Sous les portails de ces églises se range tout un monde de statues, madones à l'Enfant, triomphe de la Vierge, personnages bibliques, scènes paradisiaques, évêques et chevaliers. A Chartres, à Reims, à Amiens, la délicatesse du sentiment religieux se révèle par une sculpture très-fine à laquelle il ne manque peut-être qu'une notion de l'art antique pour toucher à la perfection. Quel progrès sur les lourdes figures de l'âge du roman! «Au XIIIe siècle, écrit M. Renan22, les représentations de la Vierge atteignent une grâce idéale et presque raphaëlesque. Cette espèce d'ivresse de la beauté féminine qui, s'inspirant surtout du Cantique des cantiques, se trahit dans les hymnes du temps, s'exprimait aussi par la peinture et la sculpture; il y a telles de ces statues de la Vierge qui seraient dignes de Nicolas de Pise par leur charme, leur harmonie, leur suavité.» Le rayonnement de maternité grave et naïve qui séduit en Raphaël s'exhale souvent de nos madones gothiques. On entrevoit enfin, à plus d'un indice, l'effort sincère essayé par les artistes de cette période pour étudier la nature sur le nu, en dépit du préjugé religieux qui condamnait cette pratique.
La peinture, qui a plus souffert que la statuaire des injures du temps, nous est connue surtout par les miniatures, les enluminures et les vitraux. Là encore, nous sommes les maîtres, par la fécondité de l'invention, l'esprit de la composition, la douceur du coloris, la chasteté charmante des personnages. L'Europe nous enviait cet art brillant: Dante a vanté l'enluminure parisienne.
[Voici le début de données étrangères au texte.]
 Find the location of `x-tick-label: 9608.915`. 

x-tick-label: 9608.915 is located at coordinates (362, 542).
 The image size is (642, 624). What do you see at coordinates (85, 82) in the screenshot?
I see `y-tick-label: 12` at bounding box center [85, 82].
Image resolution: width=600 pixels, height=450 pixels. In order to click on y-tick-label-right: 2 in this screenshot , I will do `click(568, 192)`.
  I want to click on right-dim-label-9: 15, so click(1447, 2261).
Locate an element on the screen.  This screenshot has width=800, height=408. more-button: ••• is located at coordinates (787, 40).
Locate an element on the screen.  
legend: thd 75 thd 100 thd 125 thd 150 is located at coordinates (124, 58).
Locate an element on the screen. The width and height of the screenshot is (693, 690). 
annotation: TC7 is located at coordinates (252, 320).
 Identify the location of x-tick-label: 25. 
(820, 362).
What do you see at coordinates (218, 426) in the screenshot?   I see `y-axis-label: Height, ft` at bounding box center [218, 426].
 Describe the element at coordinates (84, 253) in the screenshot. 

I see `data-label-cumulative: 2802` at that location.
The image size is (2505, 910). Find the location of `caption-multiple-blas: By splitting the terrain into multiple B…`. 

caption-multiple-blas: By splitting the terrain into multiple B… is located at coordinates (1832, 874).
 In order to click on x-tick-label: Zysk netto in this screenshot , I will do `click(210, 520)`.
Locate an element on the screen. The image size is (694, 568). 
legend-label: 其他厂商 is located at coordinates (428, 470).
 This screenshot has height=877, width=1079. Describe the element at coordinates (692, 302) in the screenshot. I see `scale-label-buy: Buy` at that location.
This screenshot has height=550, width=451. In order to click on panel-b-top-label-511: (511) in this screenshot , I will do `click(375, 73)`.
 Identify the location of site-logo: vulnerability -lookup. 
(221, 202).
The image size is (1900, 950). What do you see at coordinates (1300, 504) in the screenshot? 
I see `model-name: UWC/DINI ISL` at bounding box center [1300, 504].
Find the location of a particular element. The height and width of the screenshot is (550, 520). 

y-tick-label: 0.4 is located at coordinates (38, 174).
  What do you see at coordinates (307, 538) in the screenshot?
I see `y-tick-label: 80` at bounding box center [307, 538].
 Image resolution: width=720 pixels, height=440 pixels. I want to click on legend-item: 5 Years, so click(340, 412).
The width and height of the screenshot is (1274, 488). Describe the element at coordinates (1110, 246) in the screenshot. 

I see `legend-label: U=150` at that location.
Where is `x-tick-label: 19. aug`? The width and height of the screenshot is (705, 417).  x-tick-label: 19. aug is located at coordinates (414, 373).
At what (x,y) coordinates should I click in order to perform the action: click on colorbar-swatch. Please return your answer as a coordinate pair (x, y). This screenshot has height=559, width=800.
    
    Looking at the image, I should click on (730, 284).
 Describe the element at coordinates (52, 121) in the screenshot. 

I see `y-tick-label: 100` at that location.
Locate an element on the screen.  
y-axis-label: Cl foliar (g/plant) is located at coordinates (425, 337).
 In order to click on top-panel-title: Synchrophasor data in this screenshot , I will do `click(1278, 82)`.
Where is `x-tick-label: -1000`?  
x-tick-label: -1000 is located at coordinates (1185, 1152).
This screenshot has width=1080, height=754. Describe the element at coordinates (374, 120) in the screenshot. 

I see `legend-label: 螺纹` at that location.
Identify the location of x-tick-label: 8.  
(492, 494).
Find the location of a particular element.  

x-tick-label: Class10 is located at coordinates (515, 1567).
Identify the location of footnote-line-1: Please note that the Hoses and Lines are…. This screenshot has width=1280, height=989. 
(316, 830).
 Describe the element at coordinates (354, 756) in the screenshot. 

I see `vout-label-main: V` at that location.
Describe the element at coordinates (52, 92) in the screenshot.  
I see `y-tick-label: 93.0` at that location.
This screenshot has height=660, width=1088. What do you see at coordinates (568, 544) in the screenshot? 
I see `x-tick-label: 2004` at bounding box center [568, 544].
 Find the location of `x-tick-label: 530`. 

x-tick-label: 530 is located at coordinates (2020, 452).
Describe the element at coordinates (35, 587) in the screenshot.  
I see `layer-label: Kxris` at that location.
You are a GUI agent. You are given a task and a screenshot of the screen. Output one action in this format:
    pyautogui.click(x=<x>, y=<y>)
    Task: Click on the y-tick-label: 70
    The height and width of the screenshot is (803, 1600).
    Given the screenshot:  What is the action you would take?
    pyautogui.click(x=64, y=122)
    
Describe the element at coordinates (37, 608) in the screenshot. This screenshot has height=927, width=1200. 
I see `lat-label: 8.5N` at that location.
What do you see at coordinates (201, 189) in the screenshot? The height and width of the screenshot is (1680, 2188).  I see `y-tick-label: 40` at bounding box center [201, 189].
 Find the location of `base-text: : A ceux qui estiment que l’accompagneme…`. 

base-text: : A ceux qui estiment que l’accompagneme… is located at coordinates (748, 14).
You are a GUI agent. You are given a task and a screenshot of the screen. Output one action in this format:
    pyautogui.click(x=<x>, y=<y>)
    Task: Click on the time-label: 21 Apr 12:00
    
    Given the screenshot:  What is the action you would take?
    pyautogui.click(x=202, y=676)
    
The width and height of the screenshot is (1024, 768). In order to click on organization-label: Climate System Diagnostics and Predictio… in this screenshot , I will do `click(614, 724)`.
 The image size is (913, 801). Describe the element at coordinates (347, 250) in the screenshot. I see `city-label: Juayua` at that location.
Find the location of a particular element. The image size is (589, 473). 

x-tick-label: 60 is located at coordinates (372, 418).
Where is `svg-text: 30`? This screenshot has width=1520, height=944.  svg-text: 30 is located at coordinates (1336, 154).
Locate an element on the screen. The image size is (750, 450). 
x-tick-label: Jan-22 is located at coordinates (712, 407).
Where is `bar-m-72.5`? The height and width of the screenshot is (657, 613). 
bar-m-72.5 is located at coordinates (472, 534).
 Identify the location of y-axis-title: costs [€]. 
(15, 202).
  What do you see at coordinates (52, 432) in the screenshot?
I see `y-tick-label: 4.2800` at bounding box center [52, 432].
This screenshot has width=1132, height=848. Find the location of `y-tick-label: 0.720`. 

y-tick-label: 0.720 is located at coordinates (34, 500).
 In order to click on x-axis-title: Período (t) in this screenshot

La peinture sur verre ne le cédait point aux arts voisins: fondée sur les notes dominantes du bleu et du rouge, harmonieuse et ferme de dessin, grâce au morcellement des fragments, sagement subordonnée à l'architecture, aux motifs de laquelle elle s'accommode, la verrière du XIIIe siècle achève, par la magnificence des couleurs où rit la lumière, la majesté de la cathédrale.
VII
Le XIIe siècle vit commencer chez nous, avec Abélard et le mouvement communal, les deux libertés essentielles de toute grande civilisation, la liberté de l'esprit et la liberté civile. L'une et l'autre ont eu des destinées difficiles, et de trop courts triomphes suivis d'une rapide décadence. Les vicissitudes de notre philosophie et de notre vie politique font bien comprendre le mal profond qui frappa tout à coup la France aux sources mêmes de sa fécondité intellectuelle.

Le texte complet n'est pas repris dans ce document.